Yaşadığı bu buhrandan kurtulmak ümidiyle kendinden biraz olsun kaçabilmek için bir yolculuğa çıkmaya karar verir ancak eski sevgilisi Nevin, burada kendini hatırlatacak ve ayakları onu eski sevgilisinin evine götürecektir. Bir süre Nevin ile yaşayan ama ondan da eskisi gibi ilgi göremeyen Mehmet Taşçı kendini iyice boşlukta bulur.

‘’ Kaçmak, birtakım acıları göğüslemekten daha güçtür, daha yorucudur.
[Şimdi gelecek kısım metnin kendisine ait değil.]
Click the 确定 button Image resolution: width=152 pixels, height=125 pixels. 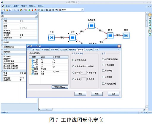(80, 94)
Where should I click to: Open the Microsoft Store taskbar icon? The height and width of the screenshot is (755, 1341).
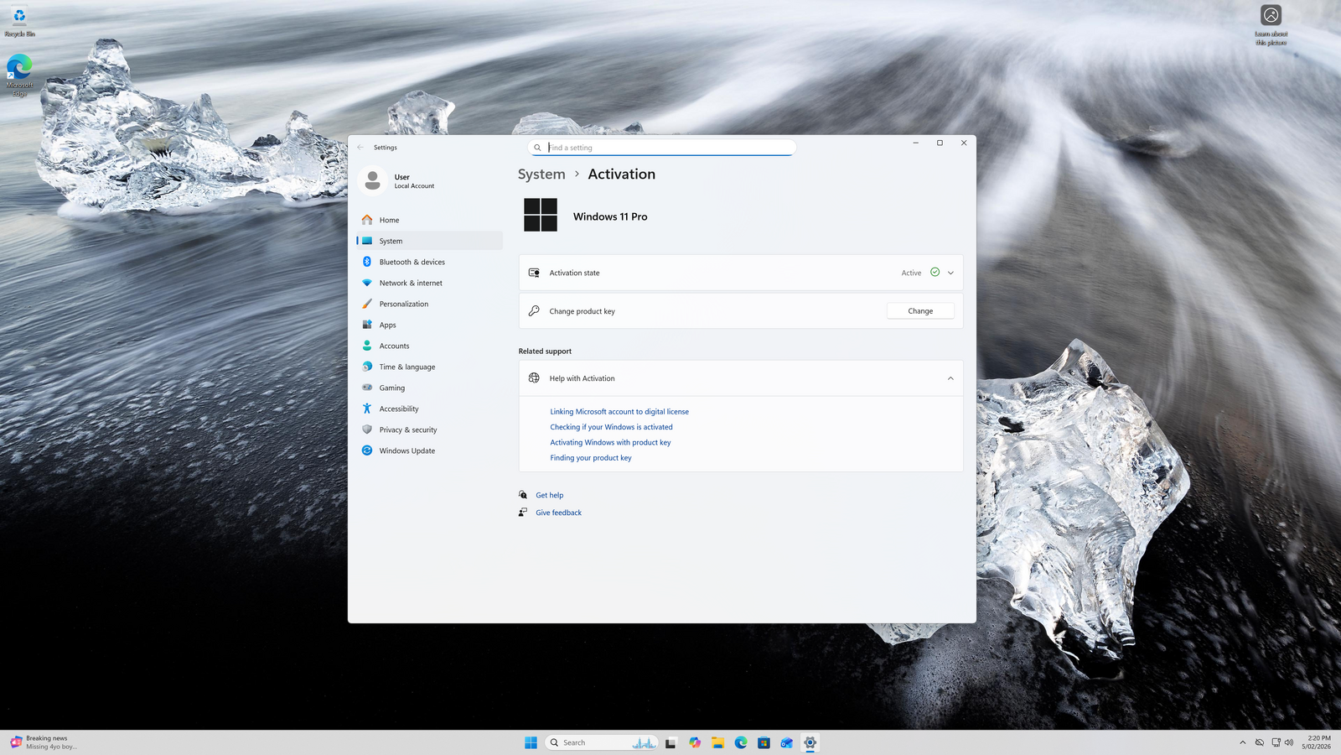[764, 742]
Farkına varmadan yıpranırsın.’’(sf.132)


Nevin’e gelirken düzeninin getirdiği kontrol algısını sabitlemek isteyen Mehmet Taşçı, burada da aradığını bulamaz ne yazık ki çünkü Nevin hayatın akışına kapılmıştır, kusursuz bir düzenin etkisi altına girmiştir ve bu düzen Mehmet Taşçı’yı boğar bu yüzden Nevin’in yanından da kaçarak Dürnev Hanım’ın yanına dönmeyi düşünse bile bu isteğinden cayarak bir otel bulup yerleşir. Otelde tanıştığı Gülümser ile yaşadıkları aslında ilişkilerdeki uyumsuzluğunu ona hatırlatır ve sosyal hayatta ne kadar zayıf olduğunu ona gösterir. Nevin’den sonra bu sefer Gülümser’i arzular ama bu arzu da yerini hissiz bir kopuşa bırakır.  Ateşli bir hastalık geçiren Mehmet Taşçı, kendine geldiğinde ilk işi kendiyle hesaplaşmak olur. ‘’ Yeni yollar denedim, yeni insanlar tanıdım, tanıdık yerlerden tanımadığım yollara geçtim, kayboldum artık deneyecek ne kaldı.’’diye sorar kendine. Mehmet Taşçı, tutunmaya çalıştığı her yolun onu çıkmaz bir sokağa çıkardığını ve bir amacı bile olmadığından dert yanar. Kaybettiklerini kazanmak için geç kalmışlığı bir yandan neyi aradığını asla bilememesi ve bu arayış içinde kaybolması onu dibe sürükler.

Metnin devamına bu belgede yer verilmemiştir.